Tuesday, January 24, 2017

Gideon's Corpse - Douglas Preston and Lincoln Child


   2012; 449 pages.  Book #2 (out of 4) of the Gideon Crew series.  New Authors? : No.  Genre : Action-Adventure; Thriller.  Overall Rating : 6*/10.

    Things couldn’t get any worse.  One of Gideon’s fellow nuclear scientists goes crazy, taking a family hostage in New York City, and Gideon, who’s in the city at the time, is asked to assist in the stand-off negotiations.

    Alas, the coworker is delusional, claiming that he’s been a test rat subjected to all sorts of radiation experiments, perpetrated by all sorts of evil people, and that Gideon is in cahoots with them.  There’s only one way this hostage situation can resolve itself.

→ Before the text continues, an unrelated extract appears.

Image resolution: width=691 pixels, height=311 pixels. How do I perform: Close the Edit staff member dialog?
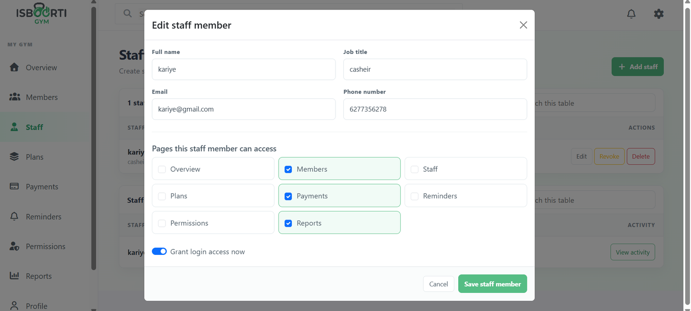click(523, 25)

    But the investigation in the aftermath reveals that radiation did indeed play a part in the ordeal.  A plume of it hovers above a nearby warehouse.  There’s evidence of a nuclear bomb having been made there, and apparently the hostage-taker actually suffered a massive exposure to the radiation during its construction.  Serves him right, since he just recently converted to Islam, and was undoubtedly a jihadist.

    Ah, but the bomb and the other baddies are gone, and it seems they are intent on detonating it 10 days from now, somewhere in the United States.

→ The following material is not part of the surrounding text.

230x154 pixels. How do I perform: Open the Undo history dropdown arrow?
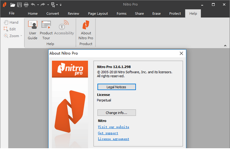tap(38, 5)
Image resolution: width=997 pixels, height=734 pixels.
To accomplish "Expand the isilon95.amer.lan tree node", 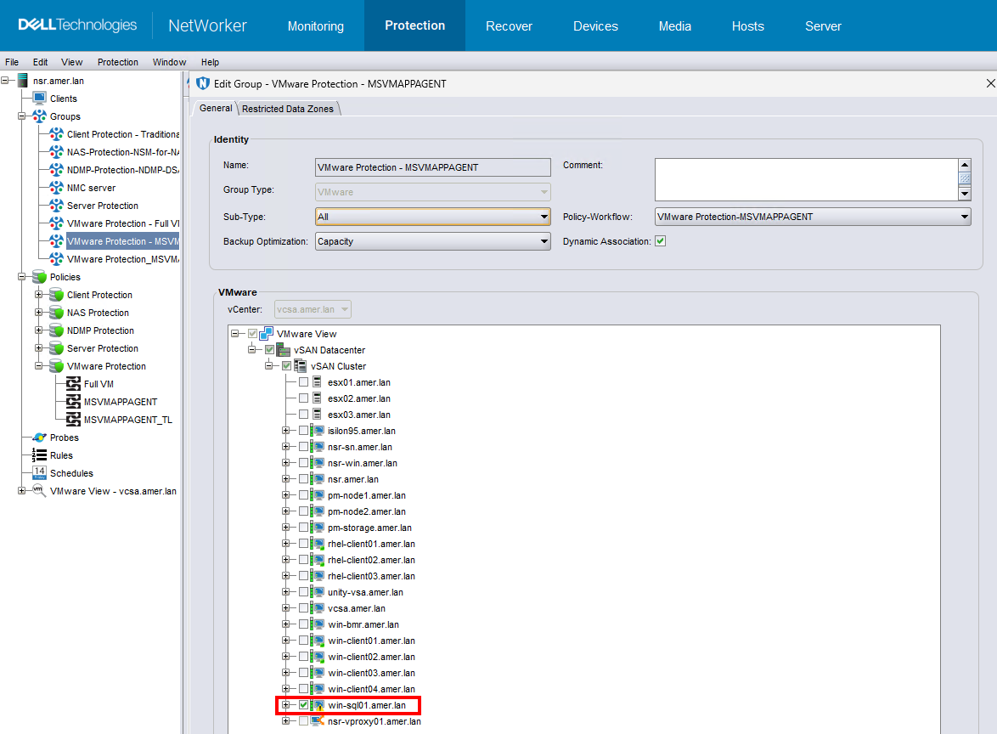I will [286, 431].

    Well, I guess things can get worse after all.

What’s To Like...
    The action starts immediately, and the thrills and spills run rampant throughout the final page.  The chapters are short, so there’s always a good point to stop.  The settings are comfortable, and, for me at least, familiar: New York City, New Mexico, and Washington DC.  Gideon’s somewhat reluctant partner, Special FBI Agent Stone Fordyce, is kinda kewl.

    If you liked the first book in this series (reviewed here), then you’ll be equally happy with Gideon’s Corpse.  Ditto if you’re a Dirk Pitt fan; I still get the impression that Preston and Child are trying to horn in on the Clive Cussler reading market with this series.  It should be noted that the book’s title has no relevance to the storyline that I could fathom.

    There’s lots of cussing in the book, and a couple of sex scenes.  Every woman that crosses Gideon’s path seems to eventually end up in the sack with him.  Fortunately, there’s only one female lead here, and her relationship with Gideon would be listed as “complicated” if she were on Facebook.

    Gideon’s Corpse is a fast, easy read.  Most of the characters are paper-thin, ideal for reading on an airplane or at the beach.  It has a standalone storyline, which I always like when reading a series.  Finally, I liked the crowd-control tactic on page 27, called “kettling”.  I first ran across this term just a few books ago.

Kewlest New Word ...
Raddled (adj.) : showing signs of age or fatigue.  (curiously, there’s no root verb “raddle” for this meaning; it only exists in the past tense as a modifier).
Others : Desuetude (n.); Dissembling (v.)

Excerpts...
    “Didn’t it seem strange to you that he converted to Islam?”
    “Not at all.  When we were married, he used to drag me to the Zen center for meditations, to the pseudo-Indian Native American Church meetings, EST, Scientology, the Moonies – you name it, he tried it.”
    “So he was sort of a spiritual seeker.”
    “That’s a nice way of putting it.  He was a pain in the ass.”  (pg. 147)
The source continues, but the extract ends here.